To extract phenolic compounds from plants, fruits, barks and vegetables many techniques have been developed. The right choice of the extraction procedure is crucial in order to maximize flavonoids concentration in the final extract and to improve their stability and extraction efficiency.

Among the most used techniques to extract phenolic compounds there are:

  • Solid-liquid extraction (SLE);
  • Ultrasound-assisted extraction (UAE);
  • Microwave-assisted extraction (MAE);
  • Supercritical fluid extraction (SFE);
  • Pressurized liquid extraction;
  • Enzyme-assisted extraction.

Polar flavonoids can be extracted with aqueous and pure alcohols such as methanol or ethanol.

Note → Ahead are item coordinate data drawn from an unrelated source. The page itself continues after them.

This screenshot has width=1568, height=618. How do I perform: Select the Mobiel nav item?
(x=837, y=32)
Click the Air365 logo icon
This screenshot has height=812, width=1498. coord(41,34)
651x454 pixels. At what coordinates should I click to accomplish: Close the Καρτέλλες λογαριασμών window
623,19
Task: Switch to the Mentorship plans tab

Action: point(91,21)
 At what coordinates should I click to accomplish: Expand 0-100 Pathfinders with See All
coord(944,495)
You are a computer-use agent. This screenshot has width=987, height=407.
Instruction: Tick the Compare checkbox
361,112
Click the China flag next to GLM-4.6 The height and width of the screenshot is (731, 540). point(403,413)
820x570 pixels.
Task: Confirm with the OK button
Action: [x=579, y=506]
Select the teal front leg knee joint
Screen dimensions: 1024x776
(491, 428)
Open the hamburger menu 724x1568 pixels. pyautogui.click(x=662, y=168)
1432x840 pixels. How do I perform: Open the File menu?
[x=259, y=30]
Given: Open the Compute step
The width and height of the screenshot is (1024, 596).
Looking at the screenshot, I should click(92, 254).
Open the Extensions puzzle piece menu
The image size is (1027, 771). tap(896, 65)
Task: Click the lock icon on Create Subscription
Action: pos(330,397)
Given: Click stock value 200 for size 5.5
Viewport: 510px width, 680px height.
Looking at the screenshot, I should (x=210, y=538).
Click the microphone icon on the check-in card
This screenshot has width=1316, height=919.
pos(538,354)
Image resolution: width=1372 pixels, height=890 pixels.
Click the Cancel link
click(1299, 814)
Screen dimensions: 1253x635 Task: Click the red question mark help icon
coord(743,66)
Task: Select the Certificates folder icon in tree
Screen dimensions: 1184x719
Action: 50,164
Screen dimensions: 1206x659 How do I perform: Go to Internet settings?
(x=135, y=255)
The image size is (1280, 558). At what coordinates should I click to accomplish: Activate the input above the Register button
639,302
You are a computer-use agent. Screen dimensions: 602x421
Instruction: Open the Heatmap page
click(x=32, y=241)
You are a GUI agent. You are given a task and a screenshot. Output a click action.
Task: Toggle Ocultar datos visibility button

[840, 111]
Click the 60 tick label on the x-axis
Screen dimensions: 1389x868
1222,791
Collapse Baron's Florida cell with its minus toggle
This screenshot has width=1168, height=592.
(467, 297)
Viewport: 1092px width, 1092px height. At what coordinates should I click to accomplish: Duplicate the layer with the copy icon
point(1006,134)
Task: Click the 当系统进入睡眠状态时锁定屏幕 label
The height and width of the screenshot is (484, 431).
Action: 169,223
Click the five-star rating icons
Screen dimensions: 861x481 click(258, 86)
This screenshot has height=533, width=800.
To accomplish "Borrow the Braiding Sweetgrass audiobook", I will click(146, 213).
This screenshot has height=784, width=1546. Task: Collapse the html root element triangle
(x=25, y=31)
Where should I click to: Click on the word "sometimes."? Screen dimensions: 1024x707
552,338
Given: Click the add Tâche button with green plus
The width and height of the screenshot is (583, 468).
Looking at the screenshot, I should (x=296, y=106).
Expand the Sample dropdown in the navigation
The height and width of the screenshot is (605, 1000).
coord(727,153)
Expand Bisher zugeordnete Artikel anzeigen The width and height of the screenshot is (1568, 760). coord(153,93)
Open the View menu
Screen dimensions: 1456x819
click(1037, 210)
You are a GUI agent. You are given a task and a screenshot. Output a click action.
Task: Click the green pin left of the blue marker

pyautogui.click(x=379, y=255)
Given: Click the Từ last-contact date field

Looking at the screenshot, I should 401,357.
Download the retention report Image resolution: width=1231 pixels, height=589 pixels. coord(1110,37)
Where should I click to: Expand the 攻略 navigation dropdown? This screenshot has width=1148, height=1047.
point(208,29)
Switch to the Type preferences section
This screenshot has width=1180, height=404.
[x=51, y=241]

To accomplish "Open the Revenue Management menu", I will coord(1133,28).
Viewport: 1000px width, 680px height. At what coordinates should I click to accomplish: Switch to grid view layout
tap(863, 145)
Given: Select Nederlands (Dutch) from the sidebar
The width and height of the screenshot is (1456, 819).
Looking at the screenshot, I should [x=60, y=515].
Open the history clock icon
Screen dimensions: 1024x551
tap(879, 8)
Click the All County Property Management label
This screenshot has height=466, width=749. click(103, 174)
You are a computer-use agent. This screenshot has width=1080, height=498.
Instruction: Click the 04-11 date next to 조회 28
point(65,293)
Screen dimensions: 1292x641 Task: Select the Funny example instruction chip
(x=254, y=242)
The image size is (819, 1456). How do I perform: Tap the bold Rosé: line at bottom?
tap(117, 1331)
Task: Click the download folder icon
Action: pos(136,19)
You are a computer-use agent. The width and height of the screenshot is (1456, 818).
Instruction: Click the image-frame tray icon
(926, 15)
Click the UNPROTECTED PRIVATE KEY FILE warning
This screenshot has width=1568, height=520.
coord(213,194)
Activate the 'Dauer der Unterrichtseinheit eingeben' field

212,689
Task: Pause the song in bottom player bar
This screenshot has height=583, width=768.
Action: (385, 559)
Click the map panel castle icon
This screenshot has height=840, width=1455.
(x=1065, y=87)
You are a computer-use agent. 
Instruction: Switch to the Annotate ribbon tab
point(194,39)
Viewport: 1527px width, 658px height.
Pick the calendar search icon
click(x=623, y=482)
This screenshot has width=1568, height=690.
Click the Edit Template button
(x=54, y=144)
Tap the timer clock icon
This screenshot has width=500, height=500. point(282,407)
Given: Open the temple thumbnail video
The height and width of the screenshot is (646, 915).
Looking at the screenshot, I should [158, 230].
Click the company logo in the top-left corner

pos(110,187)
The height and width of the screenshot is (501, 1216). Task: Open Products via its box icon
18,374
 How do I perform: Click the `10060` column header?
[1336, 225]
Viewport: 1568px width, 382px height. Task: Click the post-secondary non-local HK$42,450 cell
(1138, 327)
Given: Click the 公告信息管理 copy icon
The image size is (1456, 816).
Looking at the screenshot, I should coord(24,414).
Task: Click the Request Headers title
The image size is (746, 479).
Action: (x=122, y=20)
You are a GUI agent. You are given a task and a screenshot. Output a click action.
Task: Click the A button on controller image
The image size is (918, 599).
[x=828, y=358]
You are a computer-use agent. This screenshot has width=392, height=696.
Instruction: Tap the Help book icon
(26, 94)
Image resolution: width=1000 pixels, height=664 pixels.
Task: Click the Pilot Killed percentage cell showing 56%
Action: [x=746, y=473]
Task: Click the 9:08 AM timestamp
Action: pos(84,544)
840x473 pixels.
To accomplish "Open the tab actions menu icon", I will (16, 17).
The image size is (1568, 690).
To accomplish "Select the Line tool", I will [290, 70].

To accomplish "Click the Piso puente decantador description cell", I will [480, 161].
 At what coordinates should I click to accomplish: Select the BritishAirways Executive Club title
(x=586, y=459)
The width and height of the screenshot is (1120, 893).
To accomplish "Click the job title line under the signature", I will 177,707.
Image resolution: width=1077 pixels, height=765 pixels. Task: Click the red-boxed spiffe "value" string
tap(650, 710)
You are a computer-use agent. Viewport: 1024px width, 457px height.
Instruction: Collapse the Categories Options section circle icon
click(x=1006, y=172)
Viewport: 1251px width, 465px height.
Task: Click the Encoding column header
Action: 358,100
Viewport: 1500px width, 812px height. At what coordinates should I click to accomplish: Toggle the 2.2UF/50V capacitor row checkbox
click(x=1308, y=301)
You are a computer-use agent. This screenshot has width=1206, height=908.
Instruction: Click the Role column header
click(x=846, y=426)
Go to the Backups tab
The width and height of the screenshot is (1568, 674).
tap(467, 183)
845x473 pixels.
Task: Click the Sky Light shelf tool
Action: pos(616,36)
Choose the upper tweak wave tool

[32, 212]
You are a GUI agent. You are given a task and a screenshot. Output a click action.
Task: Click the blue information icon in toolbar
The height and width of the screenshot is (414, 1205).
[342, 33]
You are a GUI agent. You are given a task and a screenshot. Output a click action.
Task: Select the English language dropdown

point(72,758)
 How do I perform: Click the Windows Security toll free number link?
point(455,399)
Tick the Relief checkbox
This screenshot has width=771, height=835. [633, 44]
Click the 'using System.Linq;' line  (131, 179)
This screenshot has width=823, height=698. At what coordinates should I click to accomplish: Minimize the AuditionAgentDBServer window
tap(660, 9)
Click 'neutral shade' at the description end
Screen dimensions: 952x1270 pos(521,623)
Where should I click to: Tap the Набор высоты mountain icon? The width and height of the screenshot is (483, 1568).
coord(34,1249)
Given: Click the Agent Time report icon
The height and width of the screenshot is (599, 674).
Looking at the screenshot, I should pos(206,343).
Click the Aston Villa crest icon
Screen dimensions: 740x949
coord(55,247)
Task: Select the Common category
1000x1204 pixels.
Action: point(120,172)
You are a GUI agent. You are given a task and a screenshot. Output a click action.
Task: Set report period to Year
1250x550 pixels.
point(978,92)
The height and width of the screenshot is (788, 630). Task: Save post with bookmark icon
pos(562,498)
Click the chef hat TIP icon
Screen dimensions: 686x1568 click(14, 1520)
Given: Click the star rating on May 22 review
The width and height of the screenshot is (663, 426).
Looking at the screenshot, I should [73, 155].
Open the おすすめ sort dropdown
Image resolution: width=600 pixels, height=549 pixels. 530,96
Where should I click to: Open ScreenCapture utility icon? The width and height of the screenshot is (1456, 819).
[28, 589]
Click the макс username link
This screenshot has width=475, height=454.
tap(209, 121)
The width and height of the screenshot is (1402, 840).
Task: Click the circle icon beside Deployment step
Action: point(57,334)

Apolar flavonoids such as isoflavones, flavanones, flavones, and flavonols have affinity to solvents such as chloroform, dichloromethane, diethyl ether, and ethyl acetate.

Advanced techniques and strategies are continually being developed to overcome the limitations of conventional methods such as maceration, percolation, hydro-distillation, boiling, reflux, soaking, and Soxhlet extraction for the isolation of these compounds.

Modern extraction techniques such as SFE involve the use of solvents such as carbon dioxide (CO2) to selectively extract flavonoids from plant or fruit matrices improving the phenolic compounds concentration and quality in the final extract.

Many studies are still performed in order to reduce the extraction costs, the large amount of solvents used in traditional methods, the flavonoids thermal degradation, the long extraction times and low selectivity.